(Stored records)
* * * * * * * * *

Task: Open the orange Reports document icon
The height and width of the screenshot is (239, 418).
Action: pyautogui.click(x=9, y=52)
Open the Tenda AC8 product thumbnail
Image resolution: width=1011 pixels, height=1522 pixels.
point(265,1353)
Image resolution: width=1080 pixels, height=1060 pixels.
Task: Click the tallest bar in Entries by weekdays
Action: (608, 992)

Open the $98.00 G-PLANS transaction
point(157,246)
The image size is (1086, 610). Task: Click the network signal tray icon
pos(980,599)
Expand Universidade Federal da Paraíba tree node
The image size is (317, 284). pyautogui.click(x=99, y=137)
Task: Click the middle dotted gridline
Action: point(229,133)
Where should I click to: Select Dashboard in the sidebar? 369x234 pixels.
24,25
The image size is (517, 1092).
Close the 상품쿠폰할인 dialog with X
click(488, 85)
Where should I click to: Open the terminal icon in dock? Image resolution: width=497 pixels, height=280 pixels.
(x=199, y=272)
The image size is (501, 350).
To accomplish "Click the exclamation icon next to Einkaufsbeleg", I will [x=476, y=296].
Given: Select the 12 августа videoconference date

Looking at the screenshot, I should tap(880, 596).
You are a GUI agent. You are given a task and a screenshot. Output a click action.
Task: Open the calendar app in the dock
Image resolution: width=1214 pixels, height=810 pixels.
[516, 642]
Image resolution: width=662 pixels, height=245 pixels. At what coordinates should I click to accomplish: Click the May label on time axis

* * * * * * * * *

● What you will do
Please give the full set of data again exactly.

● Expected answer
Task: Open the orange Reports document icon
The height and width of the screenshot is (239, 418).
Action: pyautogui.click(x=9, y=52)
Open the Tenda AC8 product thumbnail
Image resolution: width=1011 pixels, height=1522 pixels.
point(265,1353)
Image resolution: width=1080 pixels, height=1060 pixels.
Task: Click the tallest bar in Entries by weekdays
Action: (608, 992)

Open the $98.00 G-PLANS transaction
point(157,246)
The image size is (1086, 610). Task: Click the network signal tray icon
pos(980,599)
Expand Universidade Federal da Paraíba tree node
The image size is (317, 284). pyautogui.click(x=99, y=137)
Task: Click the middle dotted gridline
Action: point(229,133)
Where should I click to: Select Dashboard in the sidebar? 369x234 pixels.
24,25
The image size is (517, 1092).
Close the 상품쿠폰할인 dialog with X
click(488, 85)
Where should I click to: Open the terminal icon in dock? Image resolution: width=497 pixels, height=280 pixels.
(x=199, y=272)
The image size is (501, 350).
To accomplish "Click the exclamation icon next to Einkaufsbeleg", I will [x=476, y=296].
Given: Select the 12 августа videoconference date

Looking at the screenshot, I should tap(880, 596).
You are a GUI agent. You are given a task and a screenshot. Output a click action.
Task: Open the calendar app in the dock
Image resolution: width=1214 pixels, height=810 pixels.
[516, 642]
Image resolution: width=662 pixels, height=245 pixels. At what coordinates should I click to accomplish: Click the May label on time axis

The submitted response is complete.